#### [Document passage]
Greek Ambassador Kyriakos Amiridis, 59, had been missing since Monday night. His Brazilian wife, Françoise, reported him missing to police on Wednesday. The pair have a 10-year-old daughter.

Police also confirmed to Globo TV that the body has been identified as being Amiridis.

Investigators told Globo TV they believe Amiridis’ wife and the police officer, Sergio Moreira, arranged and possibly carried out the murder in a home where the diplomat and his wife were staying in a northern Rio suburb.

Police and Rio state security officials along with Greek officials declined to comment to Reuters on the television report, nor would they provide any other details.

In Athens, Greek foreign ministry spokesman Stratos Efthymiou said the government had no comment about the case.

Two other suspects were in custody, but they were not identified, Globo reported.

The O Globo newspaper earlier reported that blood was found on a couch inside the home. Globo TV on Friday afternoon showed police carrying a sofa into police headquarters.

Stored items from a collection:
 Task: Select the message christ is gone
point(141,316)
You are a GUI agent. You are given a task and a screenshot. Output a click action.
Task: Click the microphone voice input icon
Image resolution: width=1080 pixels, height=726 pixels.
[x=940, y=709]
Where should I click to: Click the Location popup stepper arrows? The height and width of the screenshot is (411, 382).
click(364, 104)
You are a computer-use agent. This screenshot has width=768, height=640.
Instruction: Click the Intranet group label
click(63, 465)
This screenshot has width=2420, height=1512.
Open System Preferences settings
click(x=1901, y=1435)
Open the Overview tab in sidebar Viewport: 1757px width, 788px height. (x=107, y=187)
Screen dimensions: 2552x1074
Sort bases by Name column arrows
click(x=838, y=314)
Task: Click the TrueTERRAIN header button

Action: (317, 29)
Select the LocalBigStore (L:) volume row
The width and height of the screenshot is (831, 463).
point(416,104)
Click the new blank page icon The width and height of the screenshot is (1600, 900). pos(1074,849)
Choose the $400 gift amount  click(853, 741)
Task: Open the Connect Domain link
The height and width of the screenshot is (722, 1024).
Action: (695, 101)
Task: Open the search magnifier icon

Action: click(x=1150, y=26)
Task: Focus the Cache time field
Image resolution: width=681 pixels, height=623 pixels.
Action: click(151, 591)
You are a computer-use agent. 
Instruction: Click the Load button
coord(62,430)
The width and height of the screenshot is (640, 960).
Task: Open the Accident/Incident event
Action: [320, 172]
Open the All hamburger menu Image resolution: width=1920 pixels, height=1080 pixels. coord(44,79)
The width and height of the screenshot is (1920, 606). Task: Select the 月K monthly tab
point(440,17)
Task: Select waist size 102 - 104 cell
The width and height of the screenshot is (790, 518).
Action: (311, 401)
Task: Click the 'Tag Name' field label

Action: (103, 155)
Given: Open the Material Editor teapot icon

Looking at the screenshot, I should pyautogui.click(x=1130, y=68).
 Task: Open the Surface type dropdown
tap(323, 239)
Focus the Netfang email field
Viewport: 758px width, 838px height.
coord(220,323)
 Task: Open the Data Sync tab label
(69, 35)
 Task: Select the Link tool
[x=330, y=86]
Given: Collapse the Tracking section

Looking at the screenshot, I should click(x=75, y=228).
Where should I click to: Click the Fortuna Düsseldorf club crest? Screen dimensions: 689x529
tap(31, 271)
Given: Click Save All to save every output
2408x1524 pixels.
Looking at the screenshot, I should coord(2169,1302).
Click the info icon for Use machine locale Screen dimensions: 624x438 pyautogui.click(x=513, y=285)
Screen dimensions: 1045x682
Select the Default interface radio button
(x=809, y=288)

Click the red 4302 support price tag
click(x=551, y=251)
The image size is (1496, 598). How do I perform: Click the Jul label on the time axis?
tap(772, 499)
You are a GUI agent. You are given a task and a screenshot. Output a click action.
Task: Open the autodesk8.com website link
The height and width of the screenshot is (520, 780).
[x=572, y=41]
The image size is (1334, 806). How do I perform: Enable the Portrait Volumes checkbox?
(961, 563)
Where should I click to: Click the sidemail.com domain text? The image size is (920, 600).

#### [Given exercise 1]
List every person named in the report on the Greek ambassador's death.
#### [Given exercise 2]
Summarize the report on the Greek ambassador's death in two sentences.
#### [Given exercise 3]
Pick up the news report on the Greek ambassador's death after its final sentence and keep writing.

#### [Exercise result 1]
Kyriakos Amiridis, Françoise, Sergio Moreira, Stratos Efthymiou

#### [Exercise result 2]
Police confirmed that a body had been identified as Greek Ambassador Kyriakos Amiridis, who had been missing since Monday night, and investigators told Globo TV they believe his wife and police officer Sergio Moreira arranged and possibly carried out the murder in a home in a northern Rio suburb. Police, Rio state security officials, and Greek officials declined to comment, while Globo reported that two other unidentified suspects were in custody and that blood had been found on a couch inside the home.

#### [Exercise result 3]
A burned corpse was found Thursday evening inside the car that Amiridis and his wife had rented. It was parked under a highway overpass in the area where the couple had been staying.

On Thursday, police confirmed that the ambassador had been missing since Monday night, when he was last seen leaving the home of his wife’s family.

The incident is another blow to Rio’s image, just four months after it hosted the Summer Olympics.

The neighborhood where the car was found is dominated by powerful and politically connected armed groups mostly comprised of off-duty or retired police and firefighters who control vast areas. They are believed to often extort residents in exchange for keeping drug gangs from taking over the areas.

The armed groups have grown in strength in Rio for several years, and often curry favor with local politicians by promising to deliver votes from entire neighborhoods as long as authorities allow them to carry out their crimes.

Crime in Rio has been rising and the state is deeply indebted, often unable to pay police and other salaries on time, if at all.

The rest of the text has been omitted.